Peterson told clients that he still appreciates the company’s focus on charging sites, partnerships with key stakeholders in EVs, and ambitions in highway and rural charging development. However, the cost of these programs coupled with slowing growth necessitate a step to the sideline in his view.
“The company continues to be impacted by permitting delays and other delays in ‘make-ready’ and site improvements, including due to transformer shortages, which we continued to hear more about at the recently concluded CES event,” Peterson wrote on Thursday. “Furthermore, as a result of higher inflation and input costs, we think capital intensity will be higher than we had previously expected. Overall, we think risk/reward is relatively balanced at present and move EVGO to a Neutral rating.”

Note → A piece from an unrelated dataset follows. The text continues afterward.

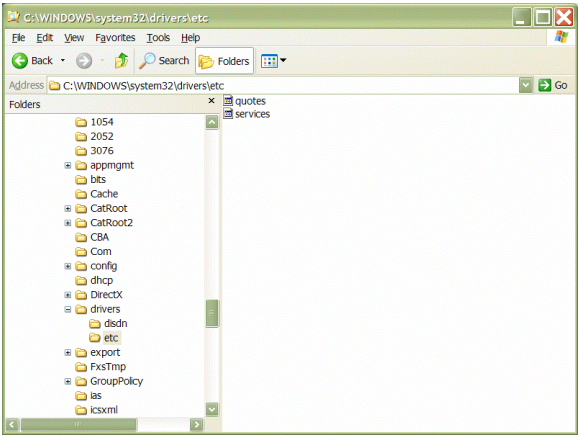Open the Back history dropdown arrow
The width and height of the screenshot is (580, 437).
[x=63, y=61]
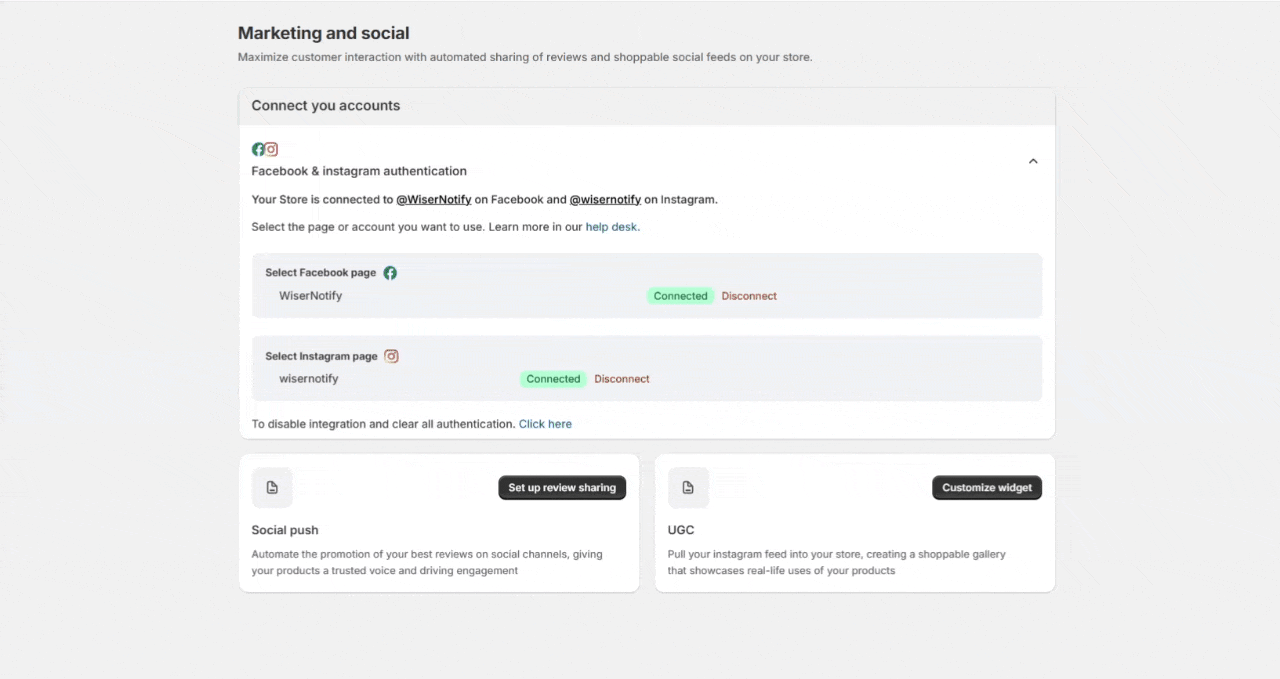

He lowered his price target on EVgo (EVGO) stock to $6 alongside the downgrade from Overweight to Neutral. Shares of the California-based company nonetheless trended positively in premarket trading on Thursday.
“We reiterate our top picks of Plug Power (PLUG), ChargePoint Holdings (CHPT), and Enovix Corp. (ENVX), where expectations have been largely reset and where we see the potential for relative outperformance as we move through the year,” Peterson concluded. “From a sector view, we continue to prefer infrastructure enablers in hydrogen and charging over vehicle makers/component suppliers.”